Repeat every entry, word for word, leaving no line out.

*** Opening of INFORMATION GIVEN ***

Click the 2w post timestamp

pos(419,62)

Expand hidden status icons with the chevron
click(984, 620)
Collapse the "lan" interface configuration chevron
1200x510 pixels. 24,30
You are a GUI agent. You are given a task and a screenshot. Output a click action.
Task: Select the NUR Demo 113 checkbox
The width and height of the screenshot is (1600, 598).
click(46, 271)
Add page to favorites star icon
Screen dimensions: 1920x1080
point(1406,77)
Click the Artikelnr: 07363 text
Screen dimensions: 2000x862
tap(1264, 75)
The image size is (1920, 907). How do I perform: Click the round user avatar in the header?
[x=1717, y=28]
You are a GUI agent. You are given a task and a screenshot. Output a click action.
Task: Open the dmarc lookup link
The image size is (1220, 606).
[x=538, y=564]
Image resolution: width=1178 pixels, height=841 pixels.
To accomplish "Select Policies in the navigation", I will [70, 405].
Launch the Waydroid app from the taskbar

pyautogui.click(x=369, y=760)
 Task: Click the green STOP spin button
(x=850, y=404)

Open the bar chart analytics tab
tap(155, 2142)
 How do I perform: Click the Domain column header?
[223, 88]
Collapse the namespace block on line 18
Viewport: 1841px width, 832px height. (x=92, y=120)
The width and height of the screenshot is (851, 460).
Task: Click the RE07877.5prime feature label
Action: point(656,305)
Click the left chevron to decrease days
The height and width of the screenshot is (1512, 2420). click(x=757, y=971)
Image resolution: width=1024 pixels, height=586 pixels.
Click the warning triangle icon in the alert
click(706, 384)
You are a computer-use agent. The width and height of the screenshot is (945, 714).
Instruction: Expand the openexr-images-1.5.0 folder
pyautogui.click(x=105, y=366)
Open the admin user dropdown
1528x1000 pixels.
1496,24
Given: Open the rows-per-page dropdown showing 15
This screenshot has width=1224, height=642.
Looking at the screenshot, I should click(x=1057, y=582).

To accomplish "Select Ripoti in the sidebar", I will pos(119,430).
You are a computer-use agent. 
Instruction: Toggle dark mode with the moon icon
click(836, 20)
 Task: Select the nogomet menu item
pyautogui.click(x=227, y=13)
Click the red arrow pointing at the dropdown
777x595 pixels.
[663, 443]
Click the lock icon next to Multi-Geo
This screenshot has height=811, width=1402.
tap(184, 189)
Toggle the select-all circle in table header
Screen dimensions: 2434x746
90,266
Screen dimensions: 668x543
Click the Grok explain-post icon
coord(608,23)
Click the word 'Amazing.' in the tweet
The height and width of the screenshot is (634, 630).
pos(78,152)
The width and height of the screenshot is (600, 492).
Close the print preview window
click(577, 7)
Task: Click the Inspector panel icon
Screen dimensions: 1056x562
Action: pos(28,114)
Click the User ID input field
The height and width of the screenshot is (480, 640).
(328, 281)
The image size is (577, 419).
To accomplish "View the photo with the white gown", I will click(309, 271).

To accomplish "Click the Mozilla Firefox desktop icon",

*** Close of INFORMATION GIVEN ***

TASK OUTPUT:
Click the 2w post timestamp

pos(419,62)

Expand hidden status icons with the chevron
click(984, 620)
Collapse the "lan" interface configuration chevron
1200x510 pixels. 24,30
You are a GUI agent. You are given a task and a screenshot. Output a click action.
Task: Select the NUR Demo 113 checkbox
The width and height of the screenshot is (1600, 598).
click(46, 271)
Add page to favorites star icon
Screen dimensions: 1920x1080
point(1406,77)
Click the Artikelnr: 07363 text
Screen dimensions: 2000x862
tap(1264, 75)
The image size is (1920, 907). How do I perform: Click the round user avatar in the header?
[x=1717, y=28]
You are a GUI agent. You are given a task and a screenshot. Output a click action.
Task: Open the dmarc lookup link
The image size is (1220, 606).
[x=538, y=564]
Image resolution: width=1178 pixels, height=841 pixels.
To accomplish "Select Policies in the navigation", I will [70, 405].
Launch the Waydroid app from the taskbar

pyautogui.click(x=369, y=760)
 Task: Click the green STOP spin button
(x=850, y=404)

Open the bar chart analytics tab
tap(155, 2142)
 How do I perform: Click the Domain column header?
[223, 88]
Collapse the namespace block on line 18
Viewport: 1841px width, 832px height. (x=92, y=120)
The width and height of the screenshot is (851, 460).
Task: Click the RE07877.5prime feature label
Action: point(656,305)
Click the left chevron to decrease days
The height and width of the screenshot is (1512, 2420). click(x=757, y=971)
Image resolution: width=1024 pixels, height=586 pixels.
Click the warning triangle icon in the alert
click(706, 384)
You are a computer-use agent. The width and height of the screenshot is (945, 714).
Instruction: Expand the openexr-images-1.5.0 folder
pyautogui.click(x=105, y=366)
Open the admin user dropdown
1528x1000 pixels.
1496,24
Given: Open the rows-per-page dropdown showing 15
This screenshot has width=1224, height=642.
Looking at the screenshot, I should click(x=1057, y=582).

To accomplish "Select Ripoti in the sidebar", I will pos(119,430).
You are a computer-use agent. 
Instruction: Toggle dark mode with the moon icon
click(836, 20)
 Task: Select the nogomet menu item
pyautogui.click(x=227, y=13)
Click the red arrow pointing at the dropdown
777x595 pixels.
[663, 443]
Click the lock icon next to Multi-Geo
This screenshot has height=811, width=1402.
tap(184, 189)
Toggle the select-all circle in table header
Screen dimensions: 2434x746
90,266
Screen dimensions: 668x543
Click the Grok explain-post icon
coord(608,23)
Click the word 'Amazing.' in the tweet
The height and width of the screenshot is (634, 630).
pos(78,152)
The width and height of the screenshot is (600, 492).
Close the print preview window
click(577, 7)
Task: Click the Inspector panel icon
Screen dimensions: 1056x562
Action: pos(28,114)
Click the User ID input field
The height and width of the screenshot is (480, 640).
(328, 281)
The image size is (577, 419).
To accomplish "View the photo with the white gown", I will click(309, 271).

To accomplish "Click the Mozilla Firefox desktop icon",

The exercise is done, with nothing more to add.